--- begin DATA EXCERPTS ---
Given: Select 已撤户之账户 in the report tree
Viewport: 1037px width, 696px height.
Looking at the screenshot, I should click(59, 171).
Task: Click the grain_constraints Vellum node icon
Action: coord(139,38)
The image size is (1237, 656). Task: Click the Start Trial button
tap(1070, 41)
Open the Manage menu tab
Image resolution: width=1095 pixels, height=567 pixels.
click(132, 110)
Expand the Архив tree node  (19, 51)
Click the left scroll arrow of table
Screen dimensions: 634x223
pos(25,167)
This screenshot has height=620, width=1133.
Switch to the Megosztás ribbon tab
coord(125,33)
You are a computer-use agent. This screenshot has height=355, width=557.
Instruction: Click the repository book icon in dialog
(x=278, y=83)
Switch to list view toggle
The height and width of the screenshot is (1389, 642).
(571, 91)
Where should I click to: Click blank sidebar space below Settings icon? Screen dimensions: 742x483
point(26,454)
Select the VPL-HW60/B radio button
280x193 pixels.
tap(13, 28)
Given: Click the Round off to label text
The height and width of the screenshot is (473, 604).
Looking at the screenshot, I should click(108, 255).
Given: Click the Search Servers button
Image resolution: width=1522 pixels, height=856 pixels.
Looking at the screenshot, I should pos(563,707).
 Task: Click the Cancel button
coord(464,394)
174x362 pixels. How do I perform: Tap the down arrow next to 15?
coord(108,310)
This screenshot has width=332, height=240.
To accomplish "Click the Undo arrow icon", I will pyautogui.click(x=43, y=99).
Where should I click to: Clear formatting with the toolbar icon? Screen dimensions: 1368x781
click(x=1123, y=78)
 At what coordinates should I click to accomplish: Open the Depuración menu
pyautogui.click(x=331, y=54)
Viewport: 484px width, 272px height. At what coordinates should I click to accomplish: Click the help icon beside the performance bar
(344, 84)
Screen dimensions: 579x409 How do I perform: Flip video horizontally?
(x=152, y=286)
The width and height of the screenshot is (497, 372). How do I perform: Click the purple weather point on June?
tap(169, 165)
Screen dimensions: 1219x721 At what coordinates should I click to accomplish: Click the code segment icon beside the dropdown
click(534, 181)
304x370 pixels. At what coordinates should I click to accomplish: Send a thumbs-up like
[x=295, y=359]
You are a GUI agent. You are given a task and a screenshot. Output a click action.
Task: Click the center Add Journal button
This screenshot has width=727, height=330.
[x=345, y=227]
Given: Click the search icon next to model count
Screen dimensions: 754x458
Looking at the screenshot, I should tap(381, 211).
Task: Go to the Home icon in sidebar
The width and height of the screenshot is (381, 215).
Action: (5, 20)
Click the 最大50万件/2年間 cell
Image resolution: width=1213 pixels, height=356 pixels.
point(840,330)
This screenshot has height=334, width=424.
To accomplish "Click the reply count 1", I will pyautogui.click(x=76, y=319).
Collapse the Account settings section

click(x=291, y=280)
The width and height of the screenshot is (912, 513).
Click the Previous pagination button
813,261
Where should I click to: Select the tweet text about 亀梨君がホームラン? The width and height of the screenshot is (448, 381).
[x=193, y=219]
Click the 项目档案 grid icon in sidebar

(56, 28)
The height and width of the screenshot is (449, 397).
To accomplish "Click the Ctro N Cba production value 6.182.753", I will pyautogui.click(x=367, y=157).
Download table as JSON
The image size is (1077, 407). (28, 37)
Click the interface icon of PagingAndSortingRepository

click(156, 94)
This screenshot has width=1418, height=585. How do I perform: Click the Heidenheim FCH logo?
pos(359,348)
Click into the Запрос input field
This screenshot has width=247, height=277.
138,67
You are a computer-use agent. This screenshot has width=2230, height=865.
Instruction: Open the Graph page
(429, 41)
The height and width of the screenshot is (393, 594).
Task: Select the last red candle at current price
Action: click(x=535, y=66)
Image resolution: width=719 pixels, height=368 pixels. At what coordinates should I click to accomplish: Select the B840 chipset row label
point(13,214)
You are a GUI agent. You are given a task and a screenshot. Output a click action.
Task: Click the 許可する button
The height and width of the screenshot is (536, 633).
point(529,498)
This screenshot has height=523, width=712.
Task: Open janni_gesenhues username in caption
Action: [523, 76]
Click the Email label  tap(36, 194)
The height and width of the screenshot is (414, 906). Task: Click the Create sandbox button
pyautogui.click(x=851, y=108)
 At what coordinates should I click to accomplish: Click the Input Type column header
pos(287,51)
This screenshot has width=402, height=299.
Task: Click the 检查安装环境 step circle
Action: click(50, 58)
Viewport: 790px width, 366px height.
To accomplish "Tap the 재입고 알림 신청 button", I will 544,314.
--- end DATA EXCERPTS ---
* [PROBLEM]:
Convert the items from the line with "Viewport: 484px width, 272px" to the line with "tap(169, 165)" into a two-column CSV with the header text,answer and one row per item. Put each item's text and its answer in their own quoted fields, with line breaks replaced by spaces.

* [FINAL RESULT]:
text,answer
"Viewport: 484px width, 272px height. At what coordinates should I click to accomplish: Click the help icon beside the performance bar","(344, 84)"
"Screen dimensions: 579x409 How do I perform: Flip video horizontally?","(x=152, y=286)"
"The width and height of the screenshot is (497, 372). How do I perform: Click the purple weather point on June?","tap(169, 165)"